Saved data entries -

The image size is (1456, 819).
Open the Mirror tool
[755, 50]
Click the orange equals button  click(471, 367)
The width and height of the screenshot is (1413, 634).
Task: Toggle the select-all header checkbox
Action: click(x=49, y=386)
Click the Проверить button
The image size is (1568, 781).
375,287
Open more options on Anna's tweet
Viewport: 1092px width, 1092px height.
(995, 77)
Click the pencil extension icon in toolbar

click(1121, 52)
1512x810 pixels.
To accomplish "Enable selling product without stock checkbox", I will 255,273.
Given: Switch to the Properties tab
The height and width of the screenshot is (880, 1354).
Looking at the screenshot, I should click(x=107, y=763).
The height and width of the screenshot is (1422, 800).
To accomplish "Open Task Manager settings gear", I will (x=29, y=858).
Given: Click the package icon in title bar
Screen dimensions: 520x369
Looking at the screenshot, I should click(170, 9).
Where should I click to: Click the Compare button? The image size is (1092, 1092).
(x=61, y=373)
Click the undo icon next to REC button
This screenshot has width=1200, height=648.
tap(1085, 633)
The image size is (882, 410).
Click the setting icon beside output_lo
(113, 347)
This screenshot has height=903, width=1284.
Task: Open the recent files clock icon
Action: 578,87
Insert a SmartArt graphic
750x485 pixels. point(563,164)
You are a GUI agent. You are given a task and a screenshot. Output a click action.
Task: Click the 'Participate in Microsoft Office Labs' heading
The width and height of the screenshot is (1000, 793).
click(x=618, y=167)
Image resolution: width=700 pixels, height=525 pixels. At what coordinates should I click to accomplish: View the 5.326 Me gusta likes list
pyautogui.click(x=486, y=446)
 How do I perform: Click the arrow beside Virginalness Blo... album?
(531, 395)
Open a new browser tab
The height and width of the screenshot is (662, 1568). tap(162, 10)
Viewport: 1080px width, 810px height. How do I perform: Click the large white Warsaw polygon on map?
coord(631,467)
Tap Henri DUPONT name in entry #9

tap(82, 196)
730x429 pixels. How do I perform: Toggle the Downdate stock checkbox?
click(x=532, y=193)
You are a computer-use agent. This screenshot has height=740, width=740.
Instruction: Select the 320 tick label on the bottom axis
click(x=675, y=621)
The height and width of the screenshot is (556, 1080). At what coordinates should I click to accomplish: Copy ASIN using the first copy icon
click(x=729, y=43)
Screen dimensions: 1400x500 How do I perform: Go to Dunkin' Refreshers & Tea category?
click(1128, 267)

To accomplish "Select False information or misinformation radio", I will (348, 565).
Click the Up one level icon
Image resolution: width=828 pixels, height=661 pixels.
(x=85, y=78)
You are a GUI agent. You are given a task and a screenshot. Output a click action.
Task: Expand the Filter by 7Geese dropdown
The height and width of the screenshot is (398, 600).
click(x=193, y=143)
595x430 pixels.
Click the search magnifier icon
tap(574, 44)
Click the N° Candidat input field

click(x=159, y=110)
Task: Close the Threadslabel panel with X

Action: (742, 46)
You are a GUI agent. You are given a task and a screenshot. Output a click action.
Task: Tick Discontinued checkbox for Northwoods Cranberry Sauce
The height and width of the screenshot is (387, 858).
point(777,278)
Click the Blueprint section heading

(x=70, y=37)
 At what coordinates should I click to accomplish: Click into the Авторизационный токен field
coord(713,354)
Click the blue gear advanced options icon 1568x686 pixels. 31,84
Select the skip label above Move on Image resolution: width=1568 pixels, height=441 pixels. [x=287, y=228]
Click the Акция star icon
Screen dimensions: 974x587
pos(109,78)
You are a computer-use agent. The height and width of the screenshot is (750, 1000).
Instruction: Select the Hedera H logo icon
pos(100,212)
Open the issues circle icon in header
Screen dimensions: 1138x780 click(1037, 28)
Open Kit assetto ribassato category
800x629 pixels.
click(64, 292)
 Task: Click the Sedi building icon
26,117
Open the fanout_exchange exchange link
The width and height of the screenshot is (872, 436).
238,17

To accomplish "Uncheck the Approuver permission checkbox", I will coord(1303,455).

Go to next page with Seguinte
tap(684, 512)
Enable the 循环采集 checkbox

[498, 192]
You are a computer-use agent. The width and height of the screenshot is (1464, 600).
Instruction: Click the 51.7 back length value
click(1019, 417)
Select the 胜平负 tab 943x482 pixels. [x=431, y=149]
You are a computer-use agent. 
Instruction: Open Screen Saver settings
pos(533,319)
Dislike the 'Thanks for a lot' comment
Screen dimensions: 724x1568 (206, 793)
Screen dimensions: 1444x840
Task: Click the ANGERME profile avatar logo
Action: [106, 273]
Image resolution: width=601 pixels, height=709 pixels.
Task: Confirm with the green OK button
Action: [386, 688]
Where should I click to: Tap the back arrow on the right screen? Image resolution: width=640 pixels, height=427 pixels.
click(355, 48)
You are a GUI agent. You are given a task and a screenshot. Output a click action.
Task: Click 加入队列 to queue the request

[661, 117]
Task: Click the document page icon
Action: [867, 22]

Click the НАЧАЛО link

Directions - Which lines of the data above contain the string "link"? Copy each of them.

Result -
Open the fanout_exchange exchange link
Click the НАЧАЛО link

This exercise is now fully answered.